Zara: I am an assistant to Rikard, so a photography assistant. I am also a workshop facilitator. Also a general dogsbody for the Billy Childish archive. (laughs) Is that it?
Rikard: Amongst other things, poet.
Zara: Yeah, we will ignore that one (laughs).
How did you come to meet and work with Billy Childish?
Zara: I met him when I was in my 20s. I was part of an anthology and they had a book launch at the Nags (Head, Rochester). I remember creeping in at the back. Bill Lewis had asked if I would read, and I said no way. So Bill read it out and then pointed at me at the back. It was Billy, Bill, loads of the Medway greats, and me. I was young and scared at the back. Billy bounced over and said hello. When I moved back to Medway when I was 28, I met up with Bill and Billy. Billy is like family.

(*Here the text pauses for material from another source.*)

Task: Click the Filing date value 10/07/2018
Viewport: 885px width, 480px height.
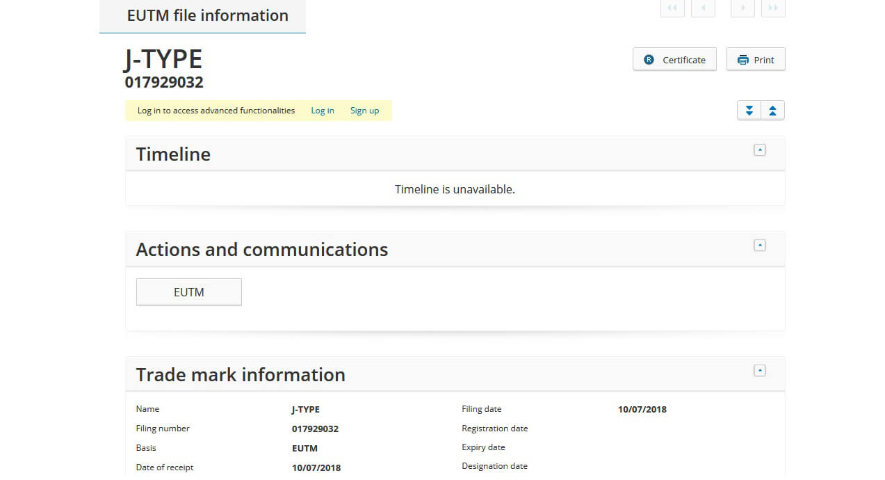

Rikard: When we started seeing each other, we would see him and his family for dinner, at ours or theirs. I take a lot of photographs of art for artists, and for the last 12 years, I have photographed all of Billy's paintings.
What is the most difficult thing about being in a relationship with a working artist?
Zara: You never stop working, ever. You never stop talking about it. You never stop thinking about it. You never have a day off, ever, because we both love what we do, but it consumes everything (laughs). Even when you're on holiday, you end up talking about it, or you get inspired by things. You go to exhibitions, and you talk about things, and you are like, ‘I wonder if I could do this.’ It’s all-consuming (laughs).
Rikard: That’s pretty bang on, I think. The other thing that is difficult about it is that by default when you are creative, it's quite a difficult thing to do for a living. It's not very reliable, and then when there's two of us, it just means that there's a lot of ups and downs. Sometimes we're good, when we don't have ups and downs at the same time yeah and you can kind of balance each other out, but then there are times when it's not great for both of us and that's very difficult to manage.
Chatham Girl was published in 2004. What do you remember of the experience?
Zara: It was such a bad time in my life, tumultuous. I broke up with my husband. That was not good, I was very lonely, very used, suddenly I was a single girl and I was going out and partying. Then these incredible, really supportive figures, were in my life, like Billy, Bill and Dave Wise, and they all said you need to put a book out. Chatham Girl is a collection of poetry that I wrote from the age of 15. A lot of it is really teenage, very angry, in your face, completely unfiltered. I loved doing it. I’m revisiting it now because I want to a collection of poetry that includes some of that work. I think I didn’t have the tools to say what I really wanted to say. It was a difficult time, but an amazing time.